Brief.
Only the lines from the one containing "Where should I click to: Open" to the end of the data should be copied, exactly and without pictures.

****************************************

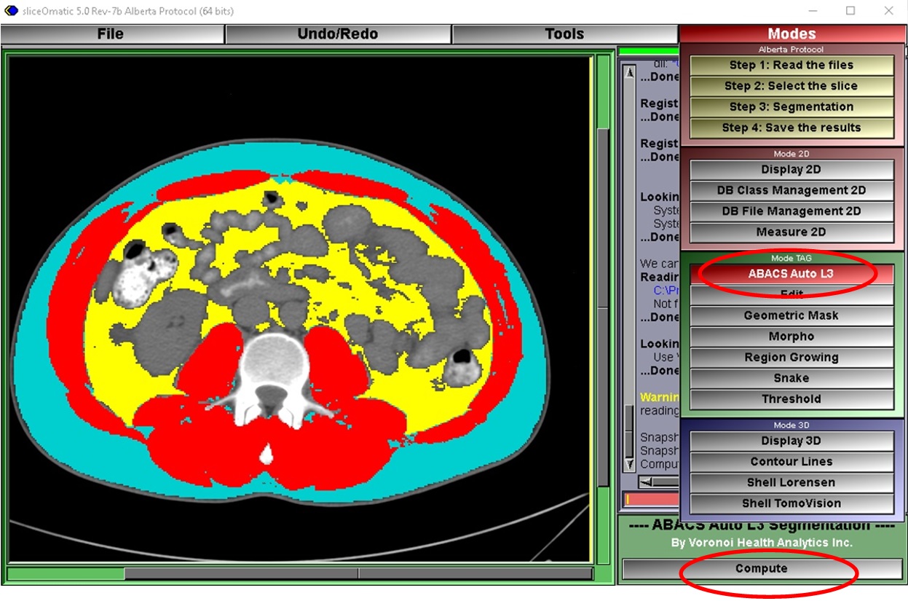
Task: Select the Region Growing mode
Action: point(791,358)
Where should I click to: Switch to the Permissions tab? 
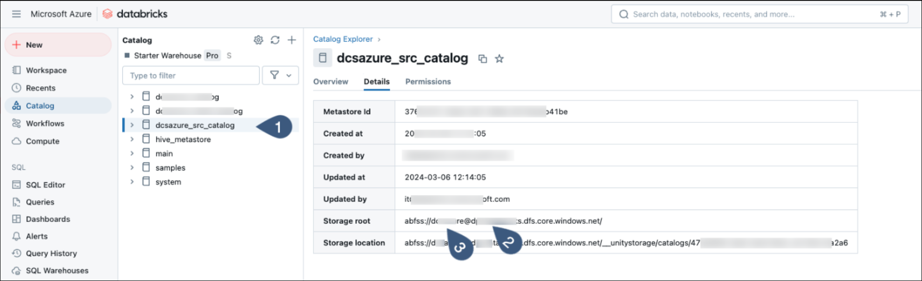tap(428, 81)
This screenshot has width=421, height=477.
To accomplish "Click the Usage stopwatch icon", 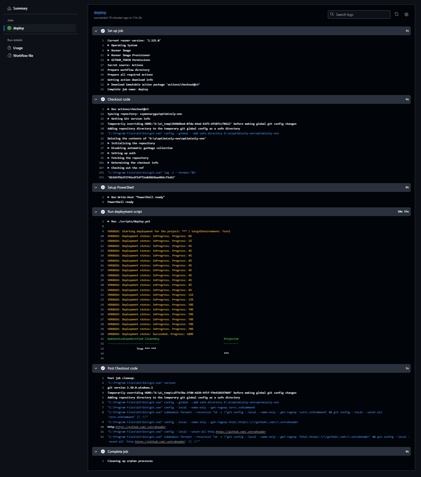I will [x=10, y=48].
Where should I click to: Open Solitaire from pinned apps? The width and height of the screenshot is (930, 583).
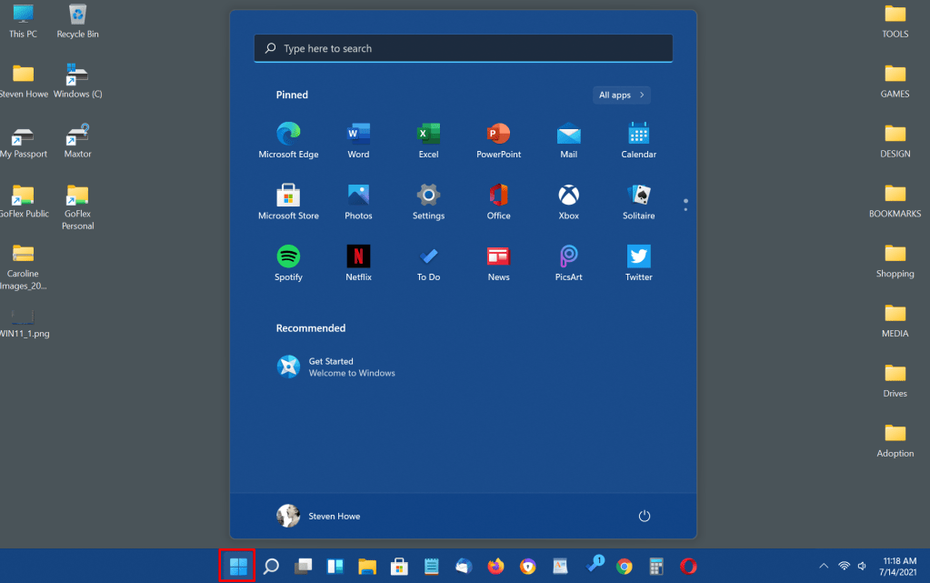coord(639,196)
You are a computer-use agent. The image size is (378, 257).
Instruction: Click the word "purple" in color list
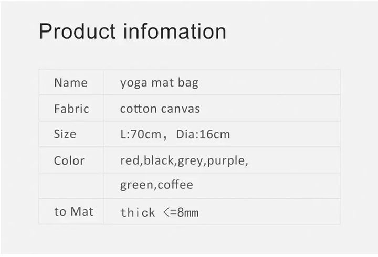click(226, 160)
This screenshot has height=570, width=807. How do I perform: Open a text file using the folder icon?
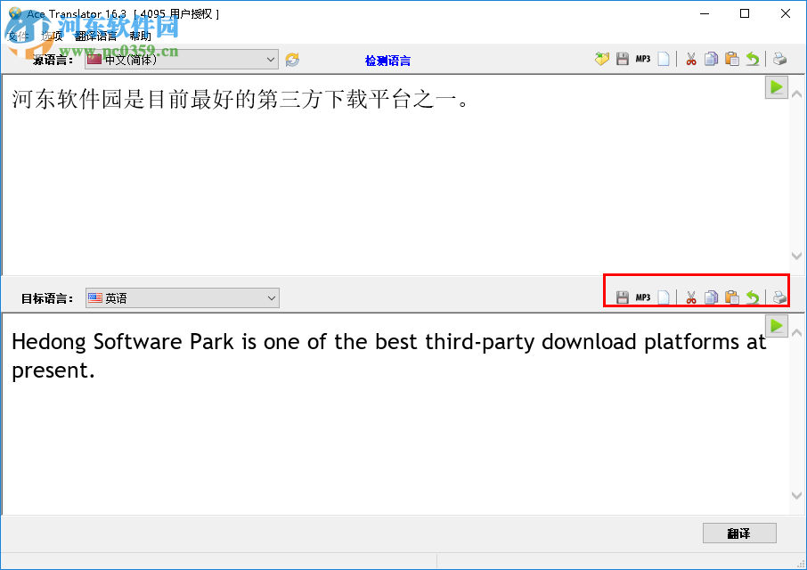point(603,59)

****************************************

Reply.
Where should I click to: Open Solitaire from pinned apps? The width and height of the screenshot is (930, 583).
coord(639,196)
You are a computer-use agent. The image size is (378, 257).
Instruction: Click the word "purple" in color list
click(226, 160)
This screenshot has height=570, width=807. How do I perform: Open a text file using the folder icon?
point(603,59)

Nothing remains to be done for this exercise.